Milhares. Tem um conjunto de brinquedos que são prontos, não precisa fazer nada, como sementes que são jogadas da árvore e descem rodando como helicóptero. E tem brinquedos que os meninos transformam. São infinitos, coisas que colhem da natureza. Muitos anos atrás, vi um menino colocando uma flor de laranjeira, linda e cheirosa, num canudinho fininho, também da natureza. E, quando ele a colocava contra o vento, a flor girava como um cata-vento. Em uma cidade chamada Veredinha, em Minas, vi um menino com um barquinho feito com uma casca de amendoim e com um espinho cravado dentro dele. Era uma casquinha boiando, balançando sem afundar, como um pêndulo. Há meninos que transformam o cupinzeiro, que é mole, em fogãozinho para cozinhar. Outra experiência linda que vi: meninas que usam espinho para escrever bilhetinhos em folhas de um arbusto, depois deixam pelo caminho para as colegas bilhetinhos em folhinhas. Escreviam: "Já fomos, passamos".
Qual a importância desses brinquedos na formação da criança?
Cada um desses brinquedos é um traço da cultura de um povo. Servem, antes de tudo, ao sentido de comunidade de um povo. A cultura do brincar é uma cultura do encontro. Cada brinquedo ou brincadeira é um caminho para um conhecimento profundo sobre a natureza humana e a natureza que nos cerca. A cultura da infância é como se fosse uma pedagogia, que inaugura conhecimentos elementares para o ser humano. É importante reconhecer essa força na ação dos meninos e pensar em como ela pode ser uma inspiração.
As crianças continuam brincando com as brincadeiras de seus pais e avós?

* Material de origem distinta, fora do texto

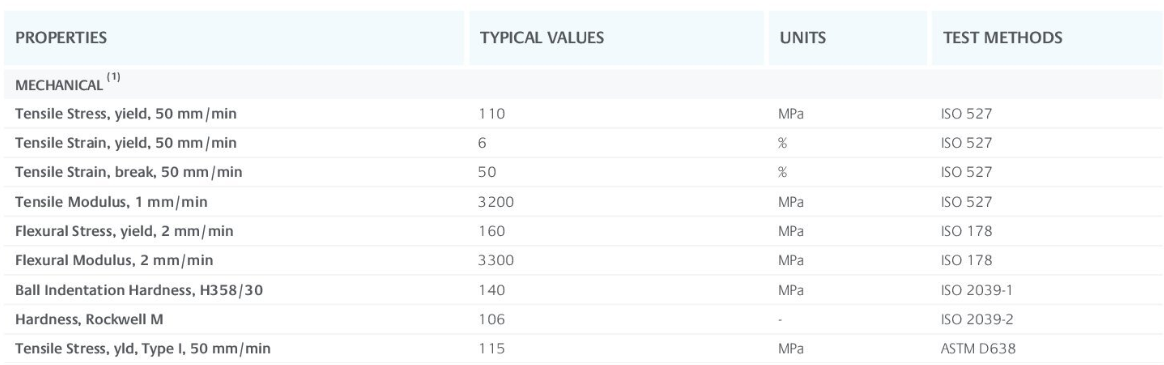Click the TYPICAL VALUES column header
The image size is (1164, 365).
[x=542, y=38]
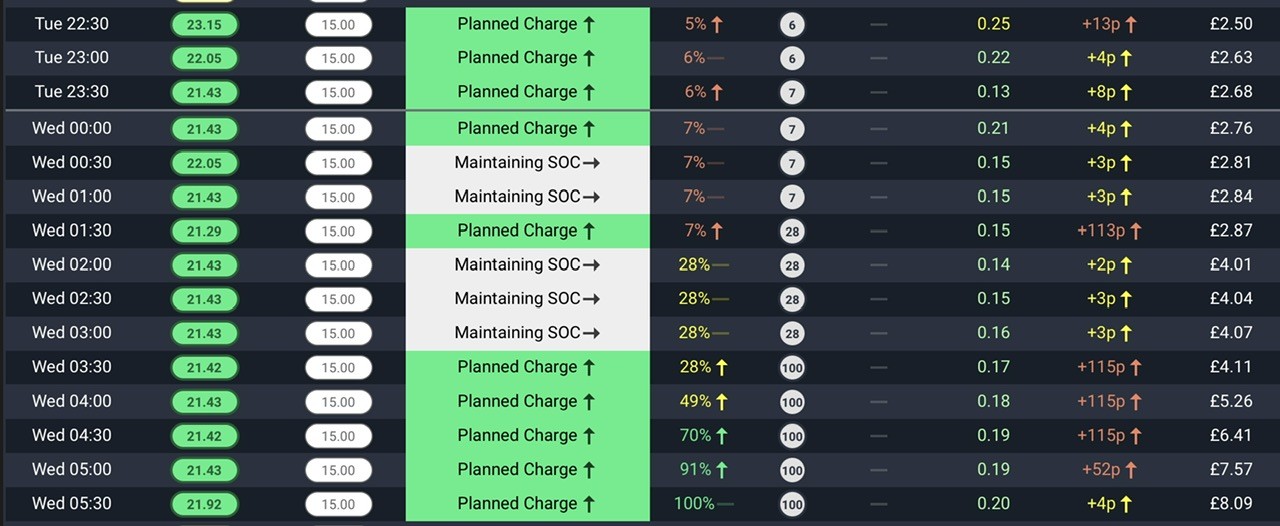Click the 28 badge in Wed 01:30 row
1280x526 pixels.
pos(792,232)
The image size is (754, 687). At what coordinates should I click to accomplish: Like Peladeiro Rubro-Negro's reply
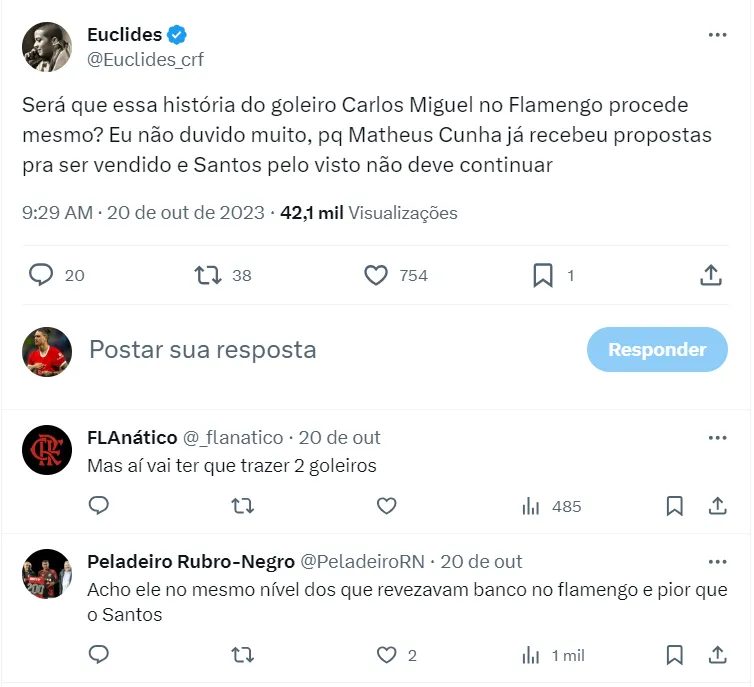[386, 655]
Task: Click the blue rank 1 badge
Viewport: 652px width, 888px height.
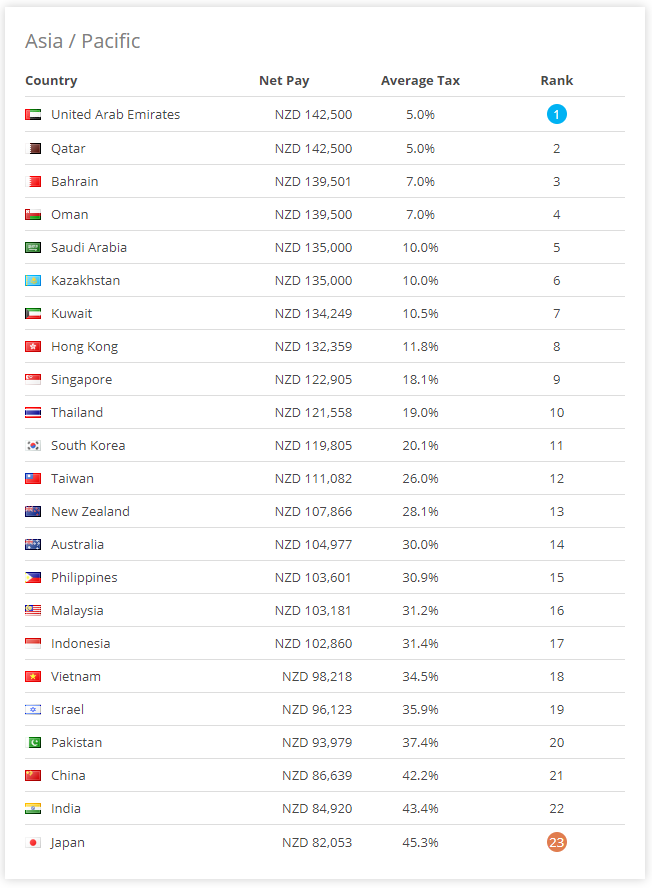Action: point(557,114)
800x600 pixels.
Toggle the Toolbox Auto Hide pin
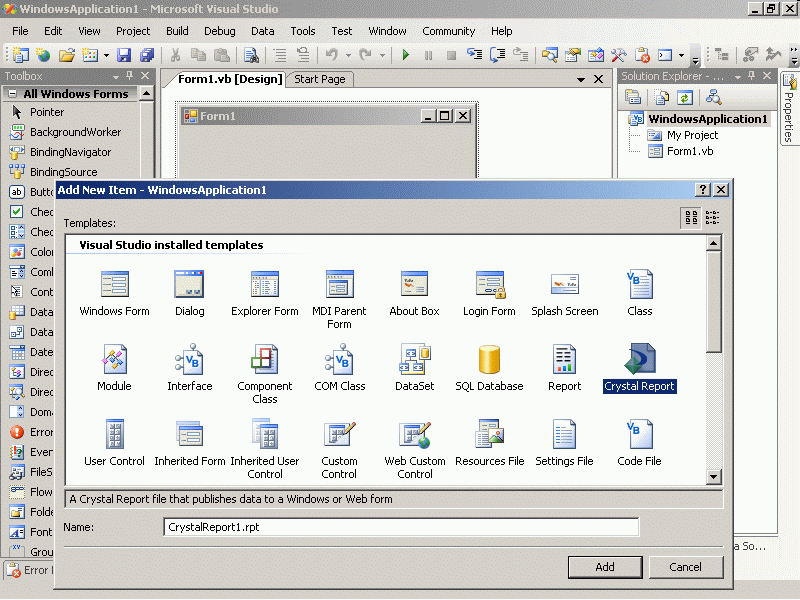coord(129,76)
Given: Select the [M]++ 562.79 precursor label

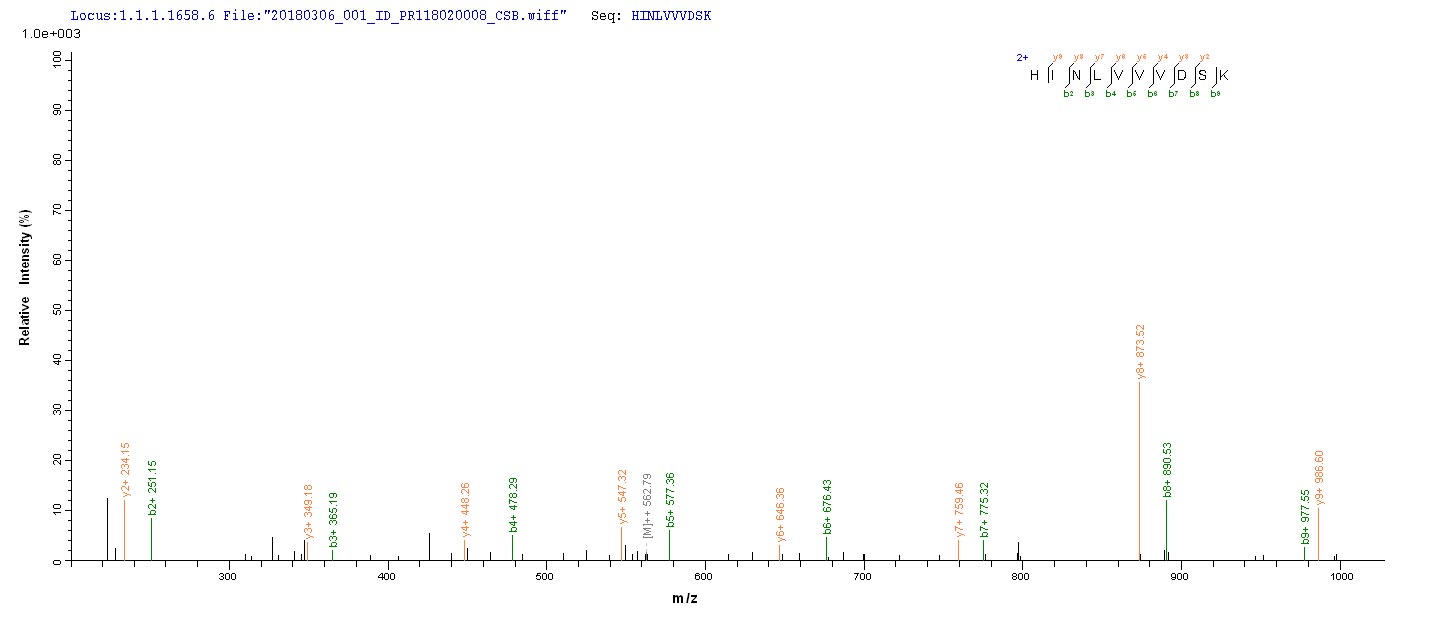Looking at the screenshot, I should (648, 516).
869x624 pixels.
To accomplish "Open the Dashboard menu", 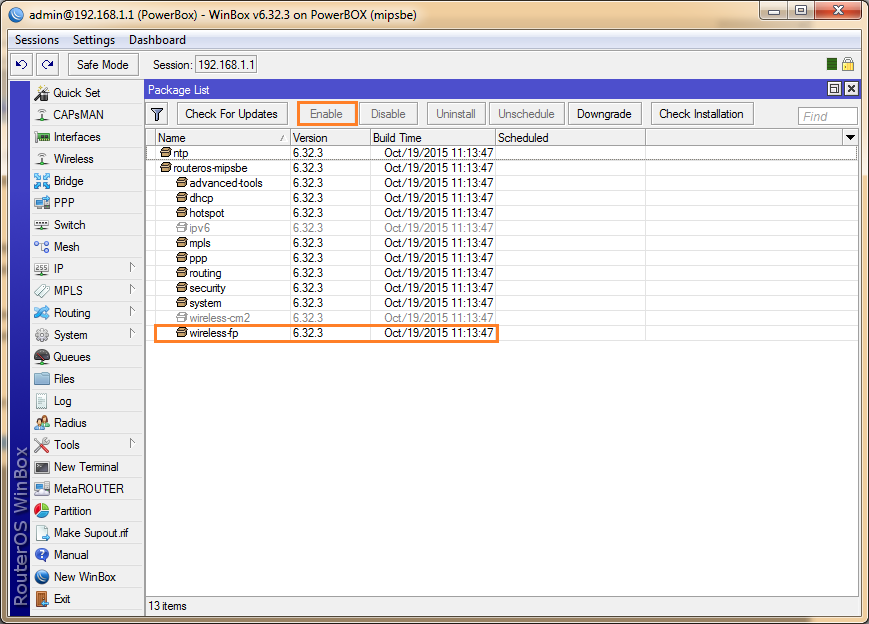I will point(157,40).
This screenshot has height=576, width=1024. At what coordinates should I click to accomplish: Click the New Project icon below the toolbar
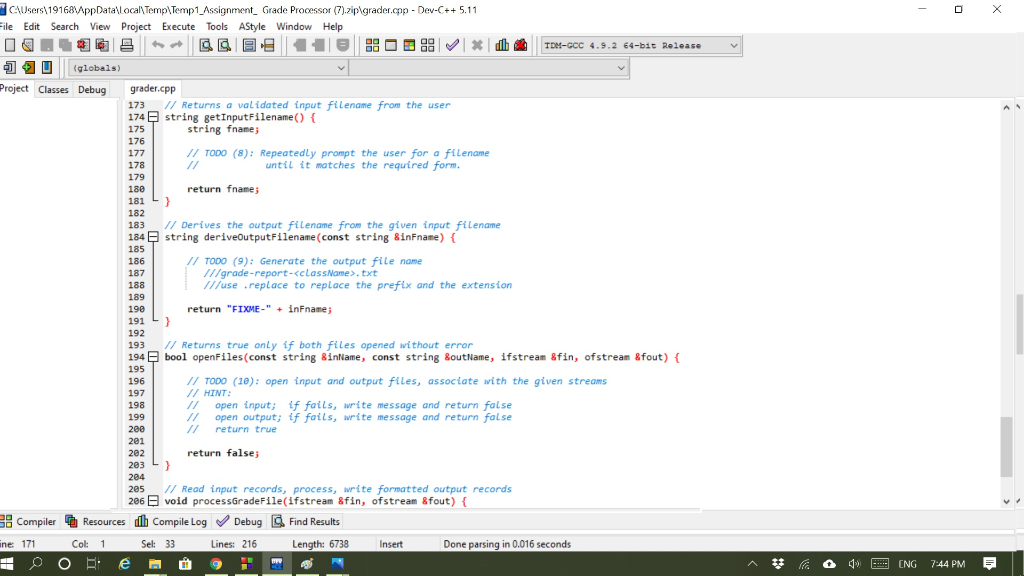(12, 67)
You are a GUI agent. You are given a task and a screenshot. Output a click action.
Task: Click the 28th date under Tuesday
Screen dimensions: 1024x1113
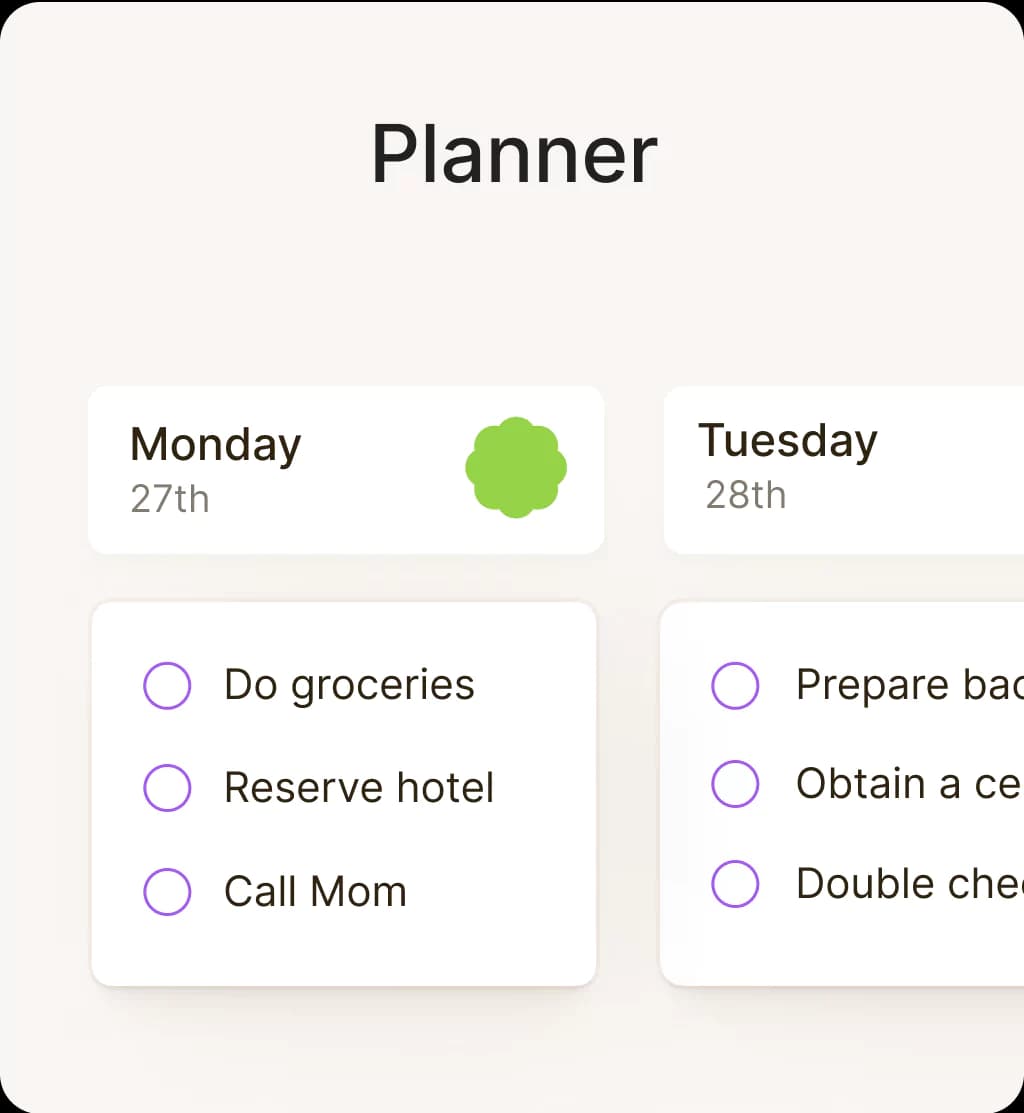[746, 495]
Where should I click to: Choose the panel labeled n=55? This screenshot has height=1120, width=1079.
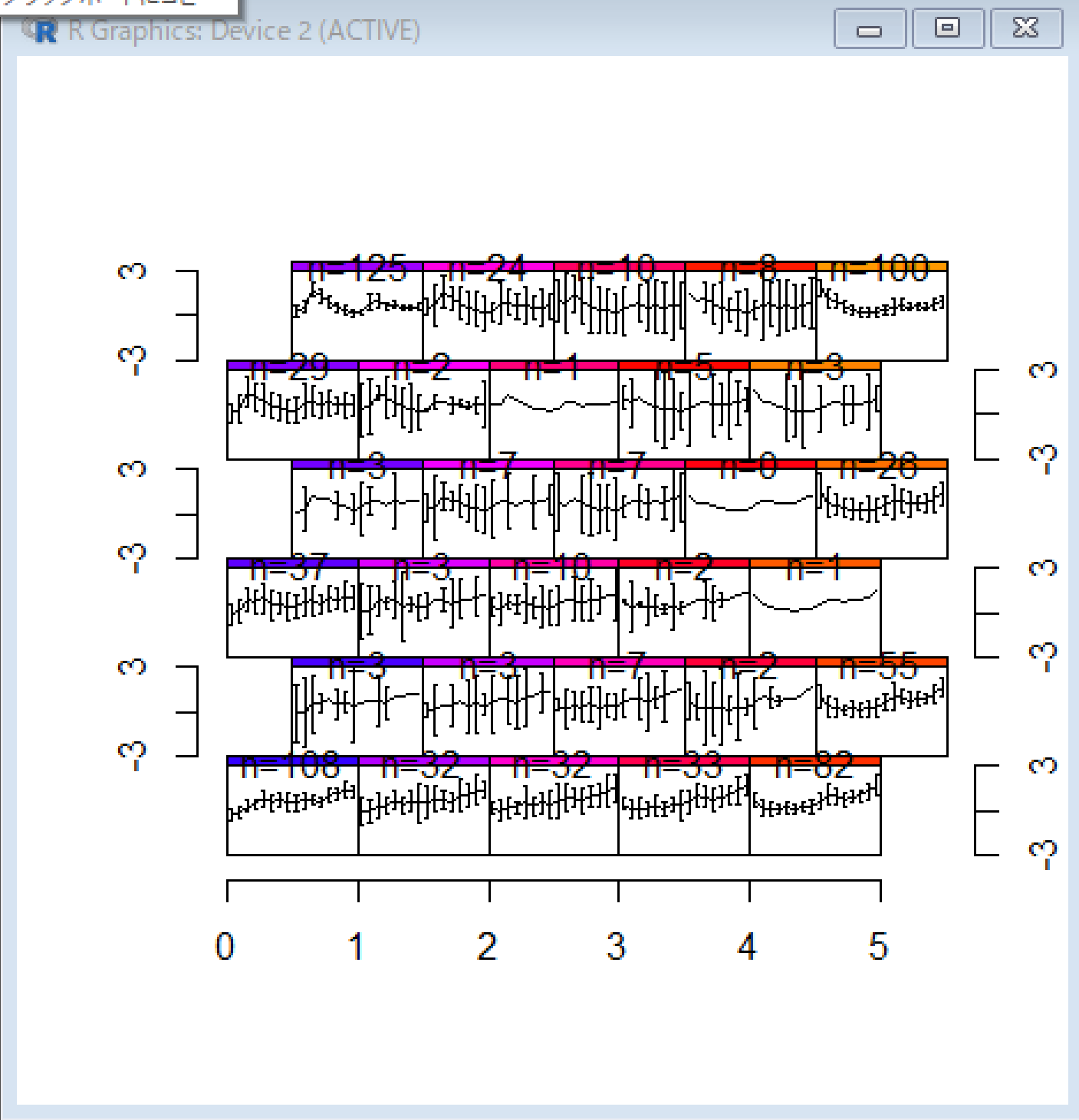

Às vezes, não, porque a cultura é dinâmica. E, se você tem uma outra realidade, uma outra brincadeira surge. É claro que às vezes é importante colocar diante de um menino coisas que são maravilhosas e que fugiu do alcance dele. Mas o desejo primeiro, no meu caso, a perspectiva primeira, é de reconhecer na criança hoje qual o movimento que ela pratica que corresponde ao desejo do brincar. Isso porque, às vezes, se você chega nessa perspectiva do resgate, mais uma vez se coloca como professor diante do menino, quando há possibilidade de aprender com a criança. O mestre da brincadeira é menino, não é o adulto.